Research Program
Nanoscale Cell Biology

Objectives
Understanding cellular function at the nanoscale requires the capability to image the movement and function of molecules and organelles with nanometer precision and high time resolution. Produced in the soma, anterograde vesicular transport through neurites delivers cargo such as postsynaptic densities, neurotransmitter receptors, ion channels and specific mRNAs to distal dendritic locations, and components of presynaptic terminals, adhesion molecules, and mitochondria to axonal locations. These cargoes are carried by molecular motors along an extensive network of microtubules (MTs). In this project we characterize polarized MT arrays by second harmonic generation (SHG) microscopy and use fluorescent nanoparticles to investigate the motion of vesicles along MTs, of secretory vesicle recycling in neurons as well as movements of membrane proteins in the cell plasma membrane. These questions are relevant to the understanding of synaptic targeting, synaptic plasticity, and vesicle recycling as well as neurodegenerative diseases where vesicular transport is impaired.

Methods
SHG microscopy is a nonlinear optical technique, which was employed to image MTs, the intracellular vesicle tracks, which have intrinsic structural polarity. Ca²⁺- and pH-sensitive fluorescent silica nanoparticles were synthesized by modified Stöber methods[1-3] yielding hydrodynamic diameters well below 15 nm with PEG passivation and microinjected into cultured neurons. A variety of strategies for targeting the particles to synaptic vesicles were assayed including functionalization with anti-synaptotagmin antibodies.

Summary
MT polarization was mapped in a group of 27 wild type mice (1-week to 18-months old) using SHG microscopy.  We found an age-dependent distribution of polarized MT arrays. In axons, polarized MTs were present at all ages, but in apical dendrites, the arrays increase in both length and density as the animal matures up to ~4-months old [4]. In cultured hippocampal neurons MT polarization in dendrites is lost (Fig. 1). In 4 different transgenic mouse models for Alzheimer’s disease, we character-ized the SHG emissions in apical dendrites near senile plaques visualized by intrinsic 2-photon fluorescence.  We found no difference in morphology, length or density of the MT arrays in these transgenic models. Granule tethering forces were measure for the first time with optical tweezers using a method that relies on granule tracking with <10 nm precision [5].

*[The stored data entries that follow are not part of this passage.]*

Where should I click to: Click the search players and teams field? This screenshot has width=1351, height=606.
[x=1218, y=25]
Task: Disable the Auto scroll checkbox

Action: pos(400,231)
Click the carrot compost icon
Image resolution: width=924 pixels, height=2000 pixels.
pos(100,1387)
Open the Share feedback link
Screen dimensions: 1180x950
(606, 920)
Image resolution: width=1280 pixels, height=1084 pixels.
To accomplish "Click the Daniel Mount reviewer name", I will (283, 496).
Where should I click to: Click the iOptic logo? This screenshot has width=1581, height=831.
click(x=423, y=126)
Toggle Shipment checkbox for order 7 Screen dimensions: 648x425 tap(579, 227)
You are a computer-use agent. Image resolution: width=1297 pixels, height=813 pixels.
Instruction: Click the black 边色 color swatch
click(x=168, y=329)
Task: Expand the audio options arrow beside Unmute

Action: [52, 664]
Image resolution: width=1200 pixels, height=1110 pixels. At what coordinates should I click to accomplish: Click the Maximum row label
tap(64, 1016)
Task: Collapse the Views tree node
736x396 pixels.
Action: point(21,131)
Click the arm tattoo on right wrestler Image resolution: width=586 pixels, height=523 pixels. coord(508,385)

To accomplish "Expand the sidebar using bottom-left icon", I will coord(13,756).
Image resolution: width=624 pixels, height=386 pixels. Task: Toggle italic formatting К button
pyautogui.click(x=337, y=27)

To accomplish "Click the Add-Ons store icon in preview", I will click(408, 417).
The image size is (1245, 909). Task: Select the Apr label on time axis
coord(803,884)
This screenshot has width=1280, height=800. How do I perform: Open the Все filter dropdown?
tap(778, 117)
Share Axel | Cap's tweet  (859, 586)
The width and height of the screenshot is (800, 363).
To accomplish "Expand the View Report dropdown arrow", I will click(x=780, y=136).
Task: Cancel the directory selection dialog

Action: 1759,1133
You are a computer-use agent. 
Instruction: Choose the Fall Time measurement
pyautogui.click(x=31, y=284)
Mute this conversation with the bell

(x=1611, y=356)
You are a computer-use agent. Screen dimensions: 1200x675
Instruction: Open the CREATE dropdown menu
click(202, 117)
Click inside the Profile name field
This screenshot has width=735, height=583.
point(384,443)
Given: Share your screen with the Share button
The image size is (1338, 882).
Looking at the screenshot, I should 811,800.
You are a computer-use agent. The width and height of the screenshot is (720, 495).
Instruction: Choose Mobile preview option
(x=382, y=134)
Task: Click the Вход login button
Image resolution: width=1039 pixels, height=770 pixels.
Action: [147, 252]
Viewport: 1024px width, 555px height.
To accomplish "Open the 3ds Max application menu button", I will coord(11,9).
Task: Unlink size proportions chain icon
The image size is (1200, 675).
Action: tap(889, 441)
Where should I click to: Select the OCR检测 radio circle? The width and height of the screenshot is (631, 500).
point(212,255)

C dot sensor and probe particles have been tailored to address several size-dependent biological interactions and have been functionalized with antibodies. Ca²⁺ sensor particles were successfully injected into hippocampal neurons in culture (Fig.2). In these experiments, vesicular labeling was achieved, but normal trafficking and recycling were not observed. Based on these and the results of other groups [6], it appears that the trafficking of nanoparticle-bound biomolecules may be significantly altered relative to the unlabeled biomolecule. Such probe size dependency has been encountered in several avenues of related research by the Wiesner group this year, both in vivo (renal filtration of contrast agents [1]and in vitro (functional imaging of pH in microbial biofilms [7], Fig.3). In both cases, C dot sizes were diminished (down to 3-6nm diameter for in vivo) while retaining the enhanced properties of the core-shell architecture. Although normal vesicular trafficking with nanoparticles has yet to be achieved, the lessons learned from the size-dependent interactions will help to generate probes small enough to effectively visualize vesicular trafficking.

Accomplishments

• Applied sub-15nm core-shell pH sensor particles to functional tomographic imaging of biofilm microenvironments
• Developed sub-7nm diameter core-shell particle synthetic methods which may enable vesicle trafficking visualization. 
• Apical dendrites in brain slices contain uniform polarity microtubules but dendritic microtubule polarity is lost in cultured neurons.